» What the task asks:
Check each line of the listing for the word "avatar" and report the ones that have it.

» Dataset entries:
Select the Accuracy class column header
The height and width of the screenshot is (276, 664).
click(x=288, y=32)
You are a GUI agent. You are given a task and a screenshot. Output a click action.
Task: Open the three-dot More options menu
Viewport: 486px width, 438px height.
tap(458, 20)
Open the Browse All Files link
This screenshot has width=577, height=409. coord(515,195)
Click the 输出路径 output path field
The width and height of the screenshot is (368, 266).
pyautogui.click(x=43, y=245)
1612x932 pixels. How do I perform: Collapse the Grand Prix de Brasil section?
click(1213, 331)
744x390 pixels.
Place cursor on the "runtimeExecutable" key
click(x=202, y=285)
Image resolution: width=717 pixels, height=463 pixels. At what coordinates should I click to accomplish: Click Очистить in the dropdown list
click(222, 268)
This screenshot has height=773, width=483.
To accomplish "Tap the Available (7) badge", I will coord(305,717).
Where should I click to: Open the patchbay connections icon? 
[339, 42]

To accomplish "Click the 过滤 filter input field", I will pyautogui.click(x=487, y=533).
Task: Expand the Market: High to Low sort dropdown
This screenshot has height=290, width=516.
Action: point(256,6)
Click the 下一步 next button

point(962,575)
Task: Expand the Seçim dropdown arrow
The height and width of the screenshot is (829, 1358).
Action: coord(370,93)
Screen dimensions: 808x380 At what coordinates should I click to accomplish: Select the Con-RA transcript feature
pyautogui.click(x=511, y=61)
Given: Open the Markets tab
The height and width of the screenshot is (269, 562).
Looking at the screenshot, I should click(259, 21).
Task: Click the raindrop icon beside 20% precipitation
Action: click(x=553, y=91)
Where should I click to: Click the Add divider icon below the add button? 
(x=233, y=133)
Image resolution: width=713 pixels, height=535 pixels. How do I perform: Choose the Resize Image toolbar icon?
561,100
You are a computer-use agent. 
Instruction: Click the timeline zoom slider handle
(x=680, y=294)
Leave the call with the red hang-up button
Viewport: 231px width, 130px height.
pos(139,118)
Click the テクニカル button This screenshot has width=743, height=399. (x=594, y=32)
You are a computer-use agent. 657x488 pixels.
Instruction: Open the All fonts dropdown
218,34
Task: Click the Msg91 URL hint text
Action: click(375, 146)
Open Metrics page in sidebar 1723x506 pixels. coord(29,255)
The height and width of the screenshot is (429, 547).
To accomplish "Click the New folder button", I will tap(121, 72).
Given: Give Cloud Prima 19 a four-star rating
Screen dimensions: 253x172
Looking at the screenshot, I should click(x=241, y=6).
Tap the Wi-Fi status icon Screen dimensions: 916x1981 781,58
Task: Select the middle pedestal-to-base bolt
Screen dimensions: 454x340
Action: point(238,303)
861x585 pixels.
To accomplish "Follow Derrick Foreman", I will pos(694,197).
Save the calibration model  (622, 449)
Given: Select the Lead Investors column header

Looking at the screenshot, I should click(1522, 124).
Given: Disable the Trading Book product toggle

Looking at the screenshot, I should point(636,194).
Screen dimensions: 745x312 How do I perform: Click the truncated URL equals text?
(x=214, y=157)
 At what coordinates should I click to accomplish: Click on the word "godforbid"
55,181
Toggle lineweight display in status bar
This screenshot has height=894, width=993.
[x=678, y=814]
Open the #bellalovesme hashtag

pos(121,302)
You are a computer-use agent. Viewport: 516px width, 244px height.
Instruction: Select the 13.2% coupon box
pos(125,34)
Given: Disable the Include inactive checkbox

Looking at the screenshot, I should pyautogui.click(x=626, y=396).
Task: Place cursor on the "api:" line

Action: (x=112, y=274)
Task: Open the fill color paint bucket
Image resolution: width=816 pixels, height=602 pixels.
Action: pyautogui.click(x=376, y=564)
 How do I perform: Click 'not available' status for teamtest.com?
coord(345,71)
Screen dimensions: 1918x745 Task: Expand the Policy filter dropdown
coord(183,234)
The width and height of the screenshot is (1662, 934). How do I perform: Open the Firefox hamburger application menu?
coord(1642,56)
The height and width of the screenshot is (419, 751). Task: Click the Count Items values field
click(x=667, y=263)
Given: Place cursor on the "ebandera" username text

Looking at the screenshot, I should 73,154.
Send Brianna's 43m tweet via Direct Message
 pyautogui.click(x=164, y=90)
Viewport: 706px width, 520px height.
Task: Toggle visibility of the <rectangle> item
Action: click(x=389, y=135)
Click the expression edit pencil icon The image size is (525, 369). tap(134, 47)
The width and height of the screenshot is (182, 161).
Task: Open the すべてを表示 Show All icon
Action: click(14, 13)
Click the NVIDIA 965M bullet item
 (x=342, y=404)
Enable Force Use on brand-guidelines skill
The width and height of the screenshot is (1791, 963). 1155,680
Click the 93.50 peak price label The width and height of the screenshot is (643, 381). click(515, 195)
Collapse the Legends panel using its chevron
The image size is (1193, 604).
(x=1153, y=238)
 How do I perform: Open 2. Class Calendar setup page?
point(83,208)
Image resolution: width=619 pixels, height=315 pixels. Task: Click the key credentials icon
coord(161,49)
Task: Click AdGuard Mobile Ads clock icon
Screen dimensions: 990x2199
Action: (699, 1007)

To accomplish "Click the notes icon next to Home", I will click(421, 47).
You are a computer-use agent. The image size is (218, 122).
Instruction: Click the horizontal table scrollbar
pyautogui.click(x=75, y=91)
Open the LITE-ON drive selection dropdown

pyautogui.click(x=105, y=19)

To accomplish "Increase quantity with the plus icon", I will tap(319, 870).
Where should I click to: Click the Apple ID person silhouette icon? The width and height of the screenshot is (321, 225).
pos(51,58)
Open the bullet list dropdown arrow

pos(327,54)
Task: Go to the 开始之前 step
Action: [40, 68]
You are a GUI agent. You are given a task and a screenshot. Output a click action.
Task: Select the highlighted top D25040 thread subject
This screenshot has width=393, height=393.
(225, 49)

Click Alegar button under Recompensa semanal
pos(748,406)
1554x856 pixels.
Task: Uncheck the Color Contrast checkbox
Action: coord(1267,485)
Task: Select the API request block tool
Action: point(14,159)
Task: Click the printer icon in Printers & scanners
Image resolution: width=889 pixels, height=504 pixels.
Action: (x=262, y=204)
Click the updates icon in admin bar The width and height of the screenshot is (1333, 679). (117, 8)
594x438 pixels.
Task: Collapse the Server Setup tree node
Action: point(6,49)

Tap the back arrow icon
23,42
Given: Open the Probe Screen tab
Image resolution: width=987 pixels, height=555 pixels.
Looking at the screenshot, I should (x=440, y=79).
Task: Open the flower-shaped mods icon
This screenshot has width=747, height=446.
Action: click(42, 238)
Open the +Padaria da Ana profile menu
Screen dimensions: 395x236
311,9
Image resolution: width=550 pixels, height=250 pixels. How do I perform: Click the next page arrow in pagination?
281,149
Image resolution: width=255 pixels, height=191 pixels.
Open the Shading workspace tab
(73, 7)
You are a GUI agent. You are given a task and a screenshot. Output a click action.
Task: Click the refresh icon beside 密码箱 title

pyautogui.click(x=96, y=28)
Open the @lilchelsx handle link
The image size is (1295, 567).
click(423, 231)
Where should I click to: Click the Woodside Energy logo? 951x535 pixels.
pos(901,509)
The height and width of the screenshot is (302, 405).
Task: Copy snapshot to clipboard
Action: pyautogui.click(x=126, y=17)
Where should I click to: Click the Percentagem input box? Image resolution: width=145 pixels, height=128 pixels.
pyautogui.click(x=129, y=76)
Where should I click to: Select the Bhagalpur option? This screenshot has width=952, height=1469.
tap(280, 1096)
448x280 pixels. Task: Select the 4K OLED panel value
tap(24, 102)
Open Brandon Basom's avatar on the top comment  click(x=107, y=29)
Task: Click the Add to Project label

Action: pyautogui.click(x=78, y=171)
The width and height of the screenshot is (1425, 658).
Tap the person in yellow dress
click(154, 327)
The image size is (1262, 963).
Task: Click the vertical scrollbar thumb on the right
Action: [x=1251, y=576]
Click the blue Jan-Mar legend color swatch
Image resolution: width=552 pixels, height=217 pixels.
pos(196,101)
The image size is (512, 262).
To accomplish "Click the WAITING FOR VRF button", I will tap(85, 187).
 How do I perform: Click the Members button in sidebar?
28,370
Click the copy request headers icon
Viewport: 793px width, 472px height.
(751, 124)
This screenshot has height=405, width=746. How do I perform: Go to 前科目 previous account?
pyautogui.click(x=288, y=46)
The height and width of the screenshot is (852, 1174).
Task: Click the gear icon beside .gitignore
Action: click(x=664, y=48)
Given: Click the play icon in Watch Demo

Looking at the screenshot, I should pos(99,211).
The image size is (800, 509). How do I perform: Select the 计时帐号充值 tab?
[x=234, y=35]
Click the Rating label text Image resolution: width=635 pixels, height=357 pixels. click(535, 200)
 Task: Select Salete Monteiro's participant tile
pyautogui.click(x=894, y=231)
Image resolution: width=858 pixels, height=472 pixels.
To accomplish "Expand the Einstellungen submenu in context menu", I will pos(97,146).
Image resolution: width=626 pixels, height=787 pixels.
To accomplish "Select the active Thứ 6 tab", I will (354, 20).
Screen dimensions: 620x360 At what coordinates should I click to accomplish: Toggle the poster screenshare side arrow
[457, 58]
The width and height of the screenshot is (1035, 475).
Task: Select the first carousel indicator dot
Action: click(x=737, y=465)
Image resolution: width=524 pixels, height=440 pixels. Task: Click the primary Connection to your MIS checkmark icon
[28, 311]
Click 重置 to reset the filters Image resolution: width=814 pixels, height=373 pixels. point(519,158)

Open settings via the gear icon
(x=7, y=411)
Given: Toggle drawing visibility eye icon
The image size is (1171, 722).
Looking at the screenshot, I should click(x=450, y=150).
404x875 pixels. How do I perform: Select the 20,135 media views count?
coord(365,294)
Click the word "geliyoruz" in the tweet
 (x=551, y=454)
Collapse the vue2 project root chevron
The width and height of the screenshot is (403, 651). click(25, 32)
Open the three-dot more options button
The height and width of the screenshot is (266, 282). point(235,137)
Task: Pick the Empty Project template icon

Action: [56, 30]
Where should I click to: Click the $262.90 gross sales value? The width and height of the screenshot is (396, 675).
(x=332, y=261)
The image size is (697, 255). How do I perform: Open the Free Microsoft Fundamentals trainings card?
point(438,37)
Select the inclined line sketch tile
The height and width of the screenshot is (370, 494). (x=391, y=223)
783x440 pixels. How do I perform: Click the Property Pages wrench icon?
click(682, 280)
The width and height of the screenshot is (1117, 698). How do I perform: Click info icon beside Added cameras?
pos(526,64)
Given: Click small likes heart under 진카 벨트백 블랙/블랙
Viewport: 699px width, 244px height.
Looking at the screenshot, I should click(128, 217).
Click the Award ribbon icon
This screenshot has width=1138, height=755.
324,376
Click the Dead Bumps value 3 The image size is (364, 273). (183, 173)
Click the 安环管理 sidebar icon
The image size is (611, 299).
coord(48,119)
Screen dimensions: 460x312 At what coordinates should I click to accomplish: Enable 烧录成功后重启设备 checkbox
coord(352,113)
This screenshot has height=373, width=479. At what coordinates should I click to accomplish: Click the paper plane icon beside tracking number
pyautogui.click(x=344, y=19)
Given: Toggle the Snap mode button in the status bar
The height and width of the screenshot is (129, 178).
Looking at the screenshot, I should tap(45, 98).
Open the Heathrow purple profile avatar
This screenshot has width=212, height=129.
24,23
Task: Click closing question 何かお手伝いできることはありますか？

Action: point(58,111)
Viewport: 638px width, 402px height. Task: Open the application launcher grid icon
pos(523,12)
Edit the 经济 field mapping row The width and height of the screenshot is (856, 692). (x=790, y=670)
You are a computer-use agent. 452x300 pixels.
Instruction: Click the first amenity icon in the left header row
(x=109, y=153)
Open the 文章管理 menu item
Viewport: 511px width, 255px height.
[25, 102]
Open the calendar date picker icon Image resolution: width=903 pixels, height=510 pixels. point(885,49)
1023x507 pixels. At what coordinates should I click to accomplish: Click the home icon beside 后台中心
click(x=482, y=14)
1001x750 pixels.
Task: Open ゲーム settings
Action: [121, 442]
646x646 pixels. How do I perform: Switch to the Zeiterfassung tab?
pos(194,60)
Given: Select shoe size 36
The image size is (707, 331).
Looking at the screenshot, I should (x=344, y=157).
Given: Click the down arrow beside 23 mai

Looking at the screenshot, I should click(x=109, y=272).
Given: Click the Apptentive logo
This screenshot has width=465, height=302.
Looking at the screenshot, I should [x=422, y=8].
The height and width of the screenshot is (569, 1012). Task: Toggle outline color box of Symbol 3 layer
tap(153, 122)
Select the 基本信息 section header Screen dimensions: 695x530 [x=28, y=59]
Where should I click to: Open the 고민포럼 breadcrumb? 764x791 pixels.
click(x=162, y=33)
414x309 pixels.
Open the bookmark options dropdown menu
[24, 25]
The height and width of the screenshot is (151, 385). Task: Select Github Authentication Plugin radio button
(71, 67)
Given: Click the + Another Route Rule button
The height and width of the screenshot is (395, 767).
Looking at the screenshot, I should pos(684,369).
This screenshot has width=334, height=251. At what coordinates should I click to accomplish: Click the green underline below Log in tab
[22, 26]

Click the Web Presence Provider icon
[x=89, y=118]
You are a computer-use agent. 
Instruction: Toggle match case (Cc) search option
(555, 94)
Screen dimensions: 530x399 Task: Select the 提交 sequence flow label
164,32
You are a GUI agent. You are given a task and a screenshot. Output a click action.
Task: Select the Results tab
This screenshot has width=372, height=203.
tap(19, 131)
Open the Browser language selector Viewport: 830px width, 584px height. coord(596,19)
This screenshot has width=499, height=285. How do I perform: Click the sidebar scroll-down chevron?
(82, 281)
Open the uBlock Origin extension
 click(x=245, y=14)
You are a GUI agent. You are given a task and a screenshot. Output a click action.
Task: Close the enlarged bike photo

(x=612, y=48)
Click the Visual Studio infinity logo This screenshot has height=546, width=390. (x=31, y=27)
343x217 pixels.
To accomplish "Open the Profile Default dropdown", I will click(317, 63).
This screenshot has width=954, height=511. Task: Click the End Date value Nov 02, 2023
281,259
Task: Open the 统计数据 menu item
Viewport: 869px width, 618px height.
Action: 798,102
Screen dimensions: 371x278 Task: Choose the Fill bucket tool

» Answer for this exercise:
Open Brandon Basom's avatar on the top comment  click(x=107, y=29)
Open the Heathrow purple profile avatar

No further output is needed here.